Dataset items:
=== Begin Enclosure ===

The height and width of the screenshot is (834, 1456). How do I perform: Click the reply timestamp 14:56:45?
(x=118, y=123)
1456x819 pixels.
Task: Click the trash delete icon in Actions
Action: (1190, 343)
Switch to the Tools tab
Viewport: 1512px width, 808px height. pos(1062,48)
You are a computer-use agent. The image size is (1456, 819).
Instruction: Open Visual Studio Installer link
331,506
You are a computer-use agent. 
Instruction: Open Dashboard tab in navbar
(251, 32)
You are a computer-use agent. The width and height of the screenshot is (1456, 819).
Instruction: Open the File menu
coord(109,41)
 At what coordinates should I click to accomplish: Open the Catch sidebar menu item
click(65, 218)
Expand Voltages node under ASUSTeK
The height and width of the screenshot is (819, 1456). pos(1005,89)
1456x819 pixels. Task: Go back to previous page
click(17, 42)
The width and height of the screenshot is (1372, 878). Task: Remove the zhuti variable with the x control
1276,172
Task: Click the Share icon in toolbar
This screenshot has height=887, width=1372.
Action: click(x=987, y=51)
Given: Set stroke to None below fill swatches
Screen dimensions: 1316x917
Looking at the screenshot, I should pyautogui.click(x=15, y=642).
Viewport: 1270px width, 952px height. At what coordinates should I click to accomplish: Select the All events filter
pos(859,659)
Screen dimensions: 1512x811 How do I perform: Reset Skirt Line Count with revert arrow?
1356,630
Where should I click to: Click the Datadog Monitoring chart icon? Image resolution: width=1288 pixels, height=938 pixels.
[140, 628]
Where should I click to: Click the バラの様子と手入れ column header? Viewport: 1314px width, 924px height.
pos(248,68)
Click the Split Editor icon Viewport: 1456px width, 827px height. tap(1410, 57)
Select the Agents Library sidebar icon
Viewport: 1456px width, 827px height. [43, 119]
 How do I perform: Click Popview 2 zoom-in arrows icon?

=== End Enclosure ===

Every line above should be written out again exactly as it stands.

THE ANSWER:
The height and width of the screenshot is (834, 1456). How do I perform: Click the reply timestamp 14:56:45?
(x=118, y=123)
1456x819 pixels.
Task: Click the trash delete icon in Actions
Action: (1190, 343)
Switch to the Tools tab
Viewport: 1512px width, 808px height. pos(1062,48)
You are a computer-use agent. The image size is (1456, 819).
Instruction: Open Visual Studio Installer link
331,506
You are a computer-use agent. 
Instruction: Open Dashboard tab in navbar
(251, 32)
You are a computer-use agent. The width and height of the screenshot is (1456, 819).
Instruction: Open the File menu
coord(109,41)
 At what coordinates should I click to accomplish: Open the Catch sidebar menu item
click(65, 218)
Expand Voltages node under ASUSTeK
The height and width of the screenshot is (819, 1456). pos(1005,89)
1456x819 pixels. Task: Go back to previous page
click(17, 42)
The width and height of the screenshot is (1372, 878). Task: Remove the zhuti variable with the x control
1276,172
Task: Click the Share icon in toolbar
This screenshot has height=887, width=1372.
Action: click(x=987, y=51)
Given: Set stroke to None below fill swatches
Screen dimensions: 1316x917
Looking at the screenshot, I should pyautogui.click(x=15, y=642).
Viewport: 1270px width, 952px height. At what coordinates should I click to accomplish: Select the All events filter
pos(859,659)
Screen dimensions: 1512x811 How do I perform: Reset Skirt Line Count with revert arrow?
1356,630
Where should I click to: Click the Datadog Monitoring chart icon? Image resolution: width=1288 pixels, height=938 pixels.
[140, 628]
Where should I click to: Click the バラの様子と手入れ column header? Viewport: 1314px width, 924px height.
pos(248,68)
Click the Split Editor icon Viewport: 1456px width, 827px height. tap(1410, 57)
Select the Agents Library sidebar icon
Viewport: 1456px width, 827px height. [43, 119]
 How do I perform: Click Popview 2 zoom-in arrows icon?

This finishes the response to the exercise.